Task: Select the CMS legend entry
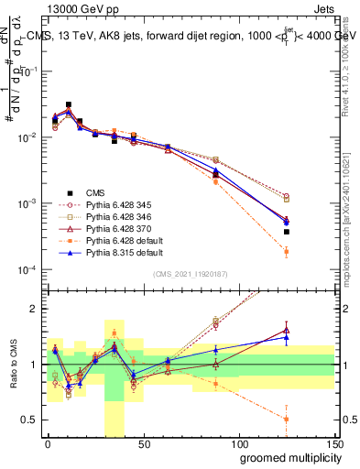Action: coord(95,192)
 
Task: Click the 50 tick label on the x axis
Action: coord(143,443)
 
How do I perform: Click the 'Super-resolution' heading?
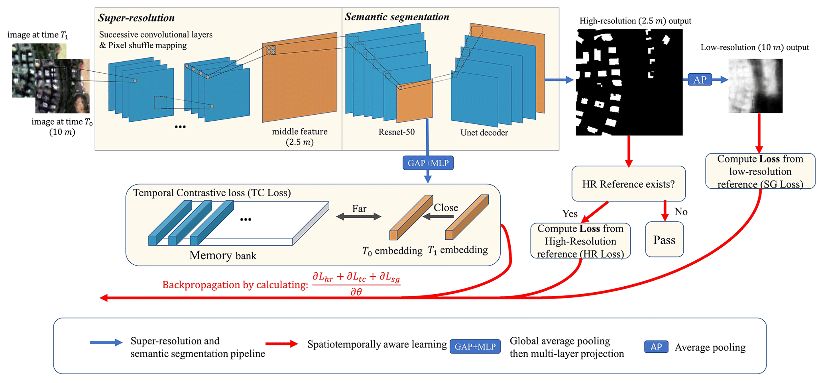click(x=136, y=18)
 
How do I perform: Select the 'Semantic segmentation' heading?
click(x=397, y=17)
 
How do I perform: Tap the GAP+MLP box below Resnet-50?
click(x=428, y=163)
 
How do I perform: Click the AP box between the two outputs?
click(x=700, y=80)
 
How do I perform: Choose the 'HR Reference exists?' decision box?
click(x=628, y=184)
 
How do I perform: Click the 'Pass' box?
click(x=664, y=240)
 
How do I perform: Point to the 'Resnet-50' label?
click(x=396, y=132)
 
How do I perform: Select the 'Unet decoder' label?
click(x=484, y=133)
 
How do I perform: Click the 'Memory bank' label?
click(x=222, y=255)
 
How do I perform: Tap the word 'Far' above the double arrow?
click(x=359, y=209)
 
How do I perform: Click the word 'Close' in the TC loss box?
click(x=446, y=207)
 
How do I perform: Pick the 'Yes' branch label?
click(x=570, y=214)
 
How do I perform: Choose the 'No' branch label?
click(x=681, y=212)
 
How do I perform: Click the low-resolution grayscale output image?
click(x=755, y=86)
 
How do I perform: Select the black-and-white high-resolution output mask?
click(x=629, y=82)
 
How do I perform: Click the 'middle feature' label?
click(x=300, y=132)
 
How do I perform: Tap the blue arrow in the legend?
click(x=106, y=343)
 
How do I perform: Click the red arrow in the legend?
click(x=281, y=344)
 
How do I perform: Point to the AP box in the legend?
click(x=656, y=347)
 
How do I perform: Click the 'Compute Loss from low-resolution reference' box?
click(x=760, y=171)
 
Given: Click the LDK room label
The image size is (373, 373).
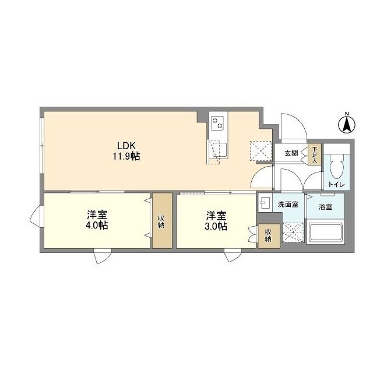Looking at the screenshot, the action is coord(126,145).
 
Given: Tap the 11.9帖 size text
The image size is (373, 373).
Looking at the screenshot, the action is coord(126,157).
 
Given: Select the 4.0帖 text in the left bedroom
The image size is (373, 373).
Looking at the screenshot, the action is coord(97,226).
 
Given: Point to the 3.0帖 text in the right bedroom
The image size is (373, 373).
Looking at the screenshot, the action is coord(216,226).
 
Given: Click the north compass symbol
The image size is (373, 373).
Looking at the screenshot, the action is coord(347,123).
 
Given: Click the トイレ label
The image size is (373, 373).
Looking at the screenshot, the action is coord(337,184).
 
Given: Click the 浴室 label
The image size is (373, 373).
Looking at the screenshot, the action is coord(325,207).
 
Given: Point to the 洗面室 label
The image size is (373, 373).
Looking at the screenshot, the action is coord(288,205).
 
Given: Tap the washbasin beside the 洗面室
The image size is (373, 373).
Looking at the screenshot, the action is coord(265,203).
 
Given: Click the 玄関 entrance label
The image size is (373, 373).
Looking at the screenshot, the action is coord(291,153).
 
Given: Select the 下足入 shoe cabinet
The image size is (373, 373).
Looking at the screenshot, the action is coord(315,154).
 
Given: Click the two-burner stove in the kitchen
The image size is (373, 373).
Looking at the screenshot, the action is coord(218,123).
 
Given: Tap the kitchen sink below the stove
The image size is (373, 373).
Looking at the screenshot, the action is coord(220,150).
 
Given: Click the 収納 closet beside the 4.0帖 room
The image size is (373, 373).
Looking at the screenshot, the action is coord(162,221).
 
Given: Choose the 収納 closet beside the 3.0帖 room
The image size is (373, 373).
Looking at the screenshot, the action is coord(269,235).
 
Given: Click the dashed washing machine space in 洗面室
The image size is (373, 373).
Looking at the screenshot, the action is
----
■ SHORT TASK: Return every one of the records above word for word, but leave the pictures out.

■ SOLUTION FOR THIS PROBLEM:
Task: Select the CMS legend entry
Action: coord(95,192)
 
Task: Click the 50 tick label on the x axis
Action: coord(143,443)
 
How do I perform: Click the 'Super-resolution' heading?
click(x=136, y=18)
 
How do I perform: Select the 'Semantic segmentation' heading?
click(x=397, y=17)
 
How do I perform: Tap the GAP+MLP box below Resnet-50?
click(x=428, y=163)
 
How do I perform: Click the AP box between the two outputs?
click(x=700, y=80)
 
How do I perform: Choose the 'HR Reference exists?' decision box?
click(x=628, y=184)
 
How do I perform: Click the 'Pass' box?
click(x=664, y=240)
 
How do I perform: Point to the 'Resnet-50' label?
click(x=396, y=132)
 
How do I perform: Select the 'Unet decoder' label?
click(x=484, y=133)
 
How do I perform: Click the 'Memory bank' label?
click(x=222, y=255)
 
How do I perform: Tap the word 'Far' above the double arrow?
click(x=359, y=209)
 
How do I perform: Click the word 'Close' in the TC loss box?
click(x=446, y=207)
 
How do I perform: Pick the 'Yes' branch label?
click(x=570, y=214)
 
How do I perform: Choose the 'No' branch label?
click(x=681, y=212)
 
How do I perform: Click the low-resolution grayscale output image?
click(x=755, y=86)
 
How do I perform: Select the black-and-white high-resolution output mask?
click(x=629, y=82)
 
How do I perform: Click the 'middle feature' label?
click(x=300, y=132)
 
How do I perform: Tap the blue arrow in the legend?
click(x=106, y=343)
 
How do I perform: Click the red arrow in the legend?
click(x=281, y=344)
 
How do I perform: Point to the AP box in the legend?
click(x=656, y=347)
 
How do I perform: Click the 'Compute Loss from low-resolution reference' box?
click(x=760, y=171)
 
Given: Click the LDK room label
The image size is (373, 373).
Looking at the screenshot, the action is coord(126,145).
 
Given: Tap the 11.9帖 size text
The image size is (373, 373).
Looking at the screenshot, the action is coord(126,157).
 
Given: Select the 4.0帖 text in the left bedroom
The image size is (373, 373).
Looking at the screenshot, the action is coord(97,226).
 
Given: Point to the 3.0帖 text in the right bedroom
The image size is (373, 373).
Looking at the screenshot, the action is coord(216,226).
 
Given: Click the north compass symbol
The image size is (373, 373).
Looking at the screenshot, the action is coord(347,123).
 
Given: Click the トイレ label
The image size is (373, 373).
Looking at the screenshot, the action is coord(337,184).
 
Given: Click the 浴室 label
The image size is (373, 373).
Looking at the screenshot, the action is coord(325,207).
 
Given: Point to the 洗面室 label
The image size is (373, 373).
Looking at the screenshot, the action is coord(288,205).
 
Given: Tap the washbasin beside the 洗面室
The image size is (373, 373).
Looking at the screenshot, the action is coord(265,203).
 
Given: Click the 玄関 entrance label
The image size is (373, 373).
Looking at the screenshot, the action is coord(291,153).
 
Given: Select the 下足入 shoe cabinet
The image size is (373, 373).
Looking at the screenshot, the action is coord(315,154).
 
Given: Click the two-burner stove in the kitchen
The image size is (373, 373).
Looking at the screenshot, the action is coord(218,123).
 
Given: Tap the kitchen sink below the stove
The image size is (373, 373).
Looking at the screenshot, the action is coord(220,150).
 
Given: Click the 収納 closet beside the 4.0帖 room
The image size is (373, 373).
Looking at the screenshot, the action is coord(162,221).
 
Given: Choose the 収納 closet beside the 3.0帖 room
The image size is (373, 373).
Looking at the screenshot, the action is coord(269,235).
 
Given: Click the dashed washing machine space in 洗面室
The image size is (373, 373).
Looking at the screenshot, the action is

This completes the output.